Não é à toa que o cinema iraniano é, hoje, um dos melhores do mundo. Inventivo, com economia de meios, seus diretores conseguem forte empatia com o público com histórias simples, mas de complexo significado. Em “Dois Anjos”, de Mamad Haghighat, há confronto entre o velho, representado pelo pai, e o novo, representado pelo filho Ali. São o antigo, possuído pela religião, e o novo Irã que, sem abandonar suas raízes, quer buscar novas formas de manifestação cultural e de vida. Com nesgas de fatos, Haghighat coloca o público num dilema. O que fez o pai, que se penitencia numa mesquita, para acreditar que matou o filho menor, e o que este fez para merecer tal punição?



             
Esta é a história de “Dois Anjos”. A partir daí Haghighat apresenta o dilema do pai, num Irã diferente daquele mostrado pela mídia do Ocidente.
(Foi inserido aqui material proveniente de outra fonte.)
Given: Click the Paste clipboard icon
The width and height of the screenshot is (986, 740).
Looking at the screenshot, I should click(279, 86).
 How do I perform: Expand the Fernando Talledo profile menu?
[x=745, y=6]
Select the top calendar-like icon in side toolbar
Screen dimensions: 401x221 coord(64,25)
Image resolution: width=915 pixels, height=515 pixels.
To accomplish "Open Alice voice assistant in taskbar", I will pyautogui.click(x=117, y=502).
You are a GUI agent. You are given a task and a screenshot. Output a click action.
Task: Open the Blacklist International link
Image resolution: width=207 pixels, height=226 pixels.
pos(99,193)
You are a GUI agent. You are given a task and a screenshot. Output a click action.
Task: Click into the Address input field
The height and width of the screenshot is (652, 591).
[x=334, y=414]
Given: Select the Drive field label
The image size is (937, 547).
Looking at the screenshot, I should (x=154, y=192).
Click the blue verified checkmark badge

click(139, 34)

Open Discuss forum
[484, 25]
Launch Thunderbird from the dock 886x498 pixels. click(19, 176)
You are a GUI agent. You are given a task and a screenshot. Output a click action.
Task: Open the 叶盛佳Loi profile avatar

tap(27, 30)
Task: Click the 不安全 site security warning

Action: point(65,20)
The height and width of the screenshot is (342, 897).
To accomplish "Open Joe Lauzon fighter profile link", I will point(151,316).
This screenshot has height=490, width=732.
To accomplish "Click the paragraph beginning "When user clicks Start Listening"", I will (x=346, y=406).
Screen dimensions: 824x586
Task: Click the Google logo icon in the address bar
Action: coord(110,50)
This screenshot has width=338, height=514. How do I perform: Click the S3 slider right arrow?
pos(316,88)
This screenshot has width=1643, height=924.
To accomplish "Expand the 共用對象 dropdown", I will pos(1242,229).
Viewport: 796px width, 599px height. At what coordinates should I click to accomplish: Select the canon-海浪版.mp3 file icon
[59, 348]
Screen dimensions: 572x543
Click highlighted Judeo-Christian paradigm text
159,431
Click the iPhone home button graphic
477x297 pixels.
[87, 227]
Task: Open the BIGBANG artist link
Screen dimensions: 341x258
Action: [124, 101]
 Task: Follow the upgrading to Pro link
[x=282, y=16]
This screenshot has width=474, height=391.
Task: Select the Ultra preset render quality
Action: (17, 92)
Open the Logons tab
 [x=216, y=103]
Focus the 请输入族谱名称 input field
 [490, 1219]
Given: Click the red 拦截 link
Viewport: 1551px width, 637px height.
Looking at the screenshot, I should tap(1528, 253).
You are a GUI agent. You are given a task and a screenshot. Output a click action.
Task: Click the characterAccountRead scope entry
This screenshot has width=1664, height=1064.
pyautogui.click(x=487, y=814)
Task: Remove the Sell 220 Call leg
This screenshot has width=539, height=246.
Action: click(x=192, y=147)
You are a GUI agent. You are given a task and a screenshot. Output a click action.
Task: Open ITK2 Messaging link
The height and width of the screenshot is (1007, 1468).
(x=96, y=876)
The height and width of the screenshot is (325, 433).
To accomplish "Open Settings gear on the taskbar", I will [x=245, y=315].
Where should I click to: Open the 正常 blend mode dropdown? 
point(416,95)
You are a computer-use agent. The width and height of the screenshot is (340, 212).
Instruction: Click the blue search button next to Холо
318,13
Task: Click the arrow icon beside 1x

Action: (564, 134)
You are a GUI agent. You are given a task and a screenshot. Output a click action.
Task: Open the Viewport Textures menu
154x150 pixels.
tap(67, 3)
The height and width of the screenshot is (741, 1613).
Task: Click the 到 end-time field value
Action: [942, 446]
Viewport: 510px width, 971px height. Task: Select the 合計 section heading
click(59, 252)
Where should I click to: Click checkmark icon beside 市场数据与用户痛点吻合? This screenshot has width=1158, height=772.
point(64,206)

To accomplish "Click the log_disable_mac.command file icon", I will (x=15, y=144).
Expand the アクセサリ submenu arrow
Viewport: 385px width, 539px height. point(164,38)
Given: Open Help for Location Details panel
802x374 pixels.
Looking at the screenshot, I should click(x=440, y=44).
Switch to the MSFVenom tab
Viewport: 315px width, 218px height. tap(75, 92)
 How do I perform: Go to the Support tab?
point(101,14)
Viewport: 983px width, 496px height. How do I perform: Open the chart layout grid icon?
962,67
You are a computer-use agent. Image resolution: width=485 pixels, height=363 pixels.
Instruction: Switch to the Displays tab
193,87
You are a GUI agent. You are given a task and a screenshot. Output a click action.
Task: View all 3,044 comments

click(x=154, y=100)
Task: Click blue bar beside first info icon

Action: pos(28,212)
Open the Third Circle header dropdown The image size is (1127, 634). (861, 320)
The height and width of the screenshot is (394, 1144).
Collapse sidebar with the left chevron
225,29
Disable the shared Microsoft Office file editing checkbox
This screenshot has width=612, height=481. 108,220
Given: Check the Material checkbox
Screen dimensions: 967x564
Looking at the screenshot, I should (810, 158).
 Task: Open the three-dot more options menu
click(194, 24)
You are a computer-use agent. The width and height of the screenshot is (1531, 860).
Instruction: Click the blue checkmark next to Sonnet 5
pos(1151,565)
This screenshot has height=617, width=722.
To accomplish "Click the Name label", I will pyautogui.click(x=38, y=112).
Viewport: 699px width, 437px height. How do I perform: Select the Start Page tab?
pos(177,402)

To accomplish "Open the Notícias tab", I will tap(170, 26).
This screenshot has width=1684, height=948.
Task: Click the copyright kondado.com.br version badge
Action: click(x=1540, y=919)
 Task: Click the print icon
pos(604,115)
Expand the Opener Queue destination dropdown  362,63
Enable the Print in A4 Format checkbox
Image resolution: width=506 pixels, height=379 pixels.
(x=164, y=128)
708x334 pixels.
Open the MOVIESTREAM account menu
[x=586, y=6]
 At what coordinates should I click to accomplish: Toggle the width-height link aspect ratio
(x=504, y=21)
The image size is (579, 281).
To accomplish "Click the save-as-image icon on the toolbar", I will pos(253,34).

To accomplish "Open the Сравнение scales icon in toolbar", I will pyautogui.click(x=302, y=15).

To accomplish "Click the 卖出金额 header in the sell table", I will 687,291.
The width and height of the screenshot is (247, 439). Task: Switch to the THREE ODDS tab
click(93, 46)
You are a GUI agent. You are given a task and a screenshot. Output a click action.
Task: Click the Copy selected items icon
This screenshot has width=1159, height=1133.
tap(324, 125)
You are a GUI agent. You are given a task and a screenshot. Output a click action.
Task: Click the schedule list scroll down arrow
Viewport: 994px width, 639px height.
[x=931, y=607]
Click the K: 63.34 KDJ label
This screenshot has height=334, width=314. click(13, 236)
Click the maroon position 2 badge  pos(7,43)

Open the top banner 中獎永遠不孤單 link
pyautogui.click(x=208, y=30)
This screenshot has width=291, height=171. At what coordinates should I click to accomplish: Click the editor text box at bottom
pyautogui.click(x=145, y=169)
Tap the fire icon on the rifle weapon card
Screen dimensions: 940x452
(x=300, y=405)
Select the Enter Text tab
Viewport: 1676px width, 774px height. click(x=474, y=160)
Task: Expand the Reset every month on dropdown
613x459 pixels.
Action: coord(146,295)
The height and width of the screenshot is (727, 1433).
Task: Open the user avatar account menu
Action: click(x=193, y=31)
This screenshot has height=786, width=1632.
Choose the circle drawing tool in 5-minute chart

No lugar de um país mergulhado nas mesquitas, com mulheres de chador, temos uma nação cheia de vida, ruas e estradas asfaltadas, prédios modernos e jovens enfiadas em jeans como em qualquer cidade européia, norte-americana e sul-americana. Nada de homens barbudos, de vestes seculares, apenas. Têm rostos e roupas comuns, iguais a de seus pares de outras nações. Isto nos é revelado ao longo da história, que mostra a convivência entre o velho e o novo, numa mescla por que passa todo país, num encontro entre o arcaico e o moderno, neste início de Terceiro Milênio.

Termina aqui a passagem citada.